Dataset items
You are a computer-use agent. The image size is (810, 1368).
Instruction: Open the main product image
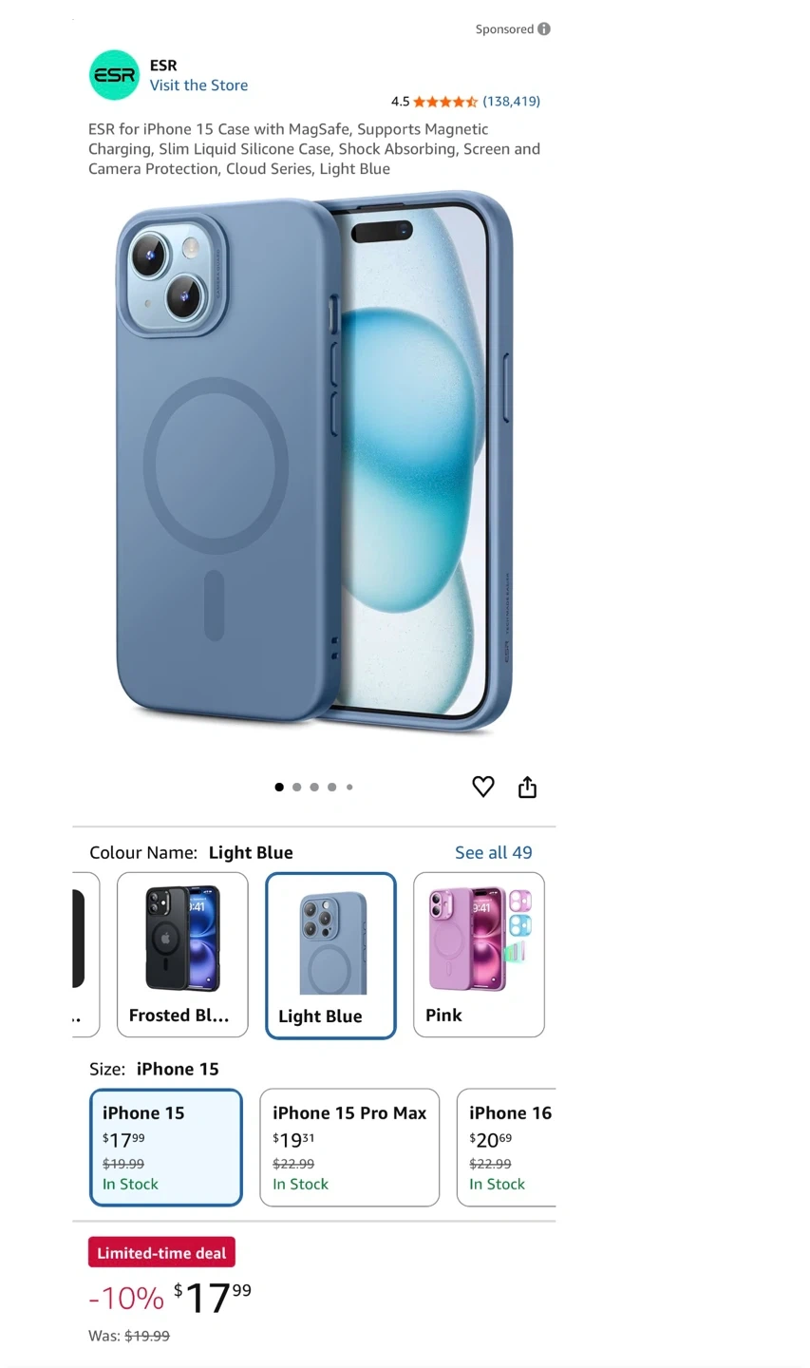[314, 464]
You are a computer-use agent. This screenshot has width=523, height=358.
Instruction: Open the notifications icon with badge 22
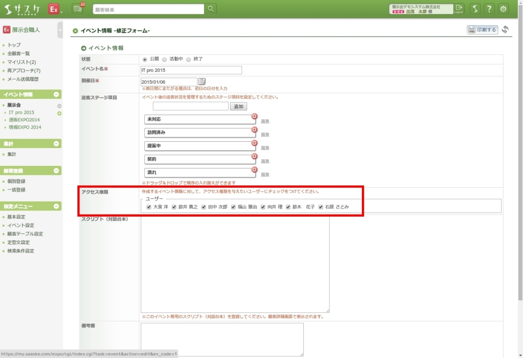[78, 9]
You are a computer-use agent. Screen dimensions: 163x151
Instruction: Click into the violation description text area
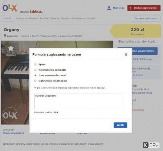pos(79,101)
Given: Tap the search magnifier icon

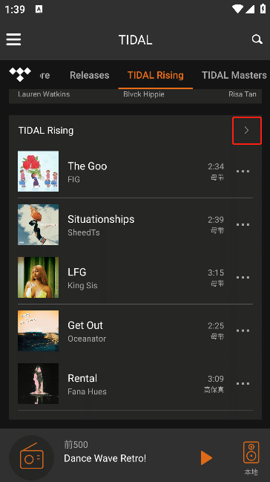Looking at the screenshot, I should click(257, 39).
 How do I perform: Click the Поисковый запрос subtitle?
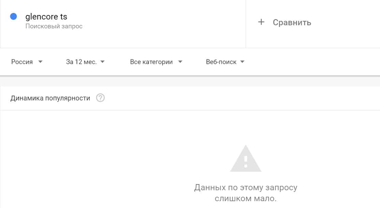pyautogui.click(x=54, y=26)
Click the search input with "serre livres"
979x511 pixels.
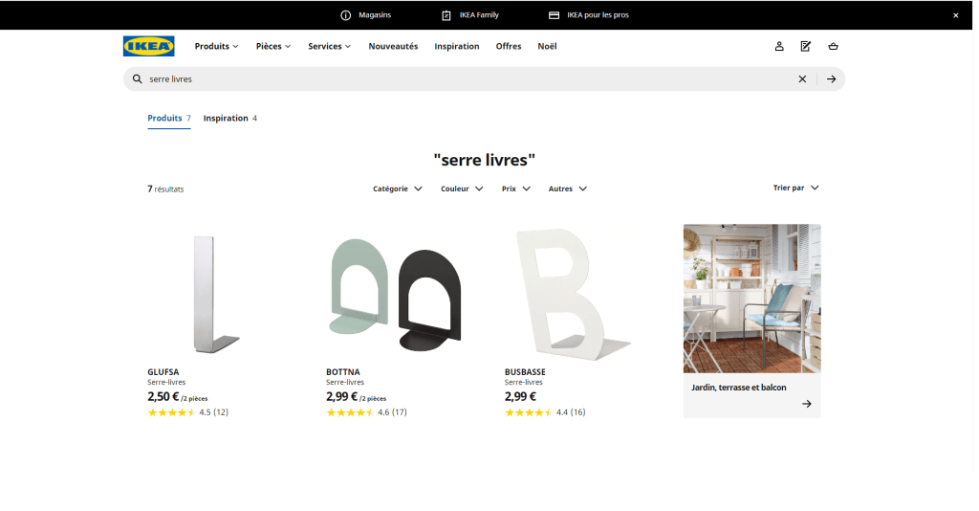point(459,79)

| Exercise goal |
Return only the line with "You are a computer-use agent. Screen" and the lines after it up to the end of the records, exact and free of pictures.

| Solution to the problem |
You are a computer-use agent. Screen dimensions: 163x151
Instruction: Click into the violation description text area
pos(79,101)
Given: Tap the search magnifier icon

Looking at the screenshot, I should click(257, 39).
 How do I perform: Click the Поисковый запрос subtitle?
pyautogui.click(x=54, y=26)
Click the search input with "serre livres"
979x511 pixels.
point(459,79)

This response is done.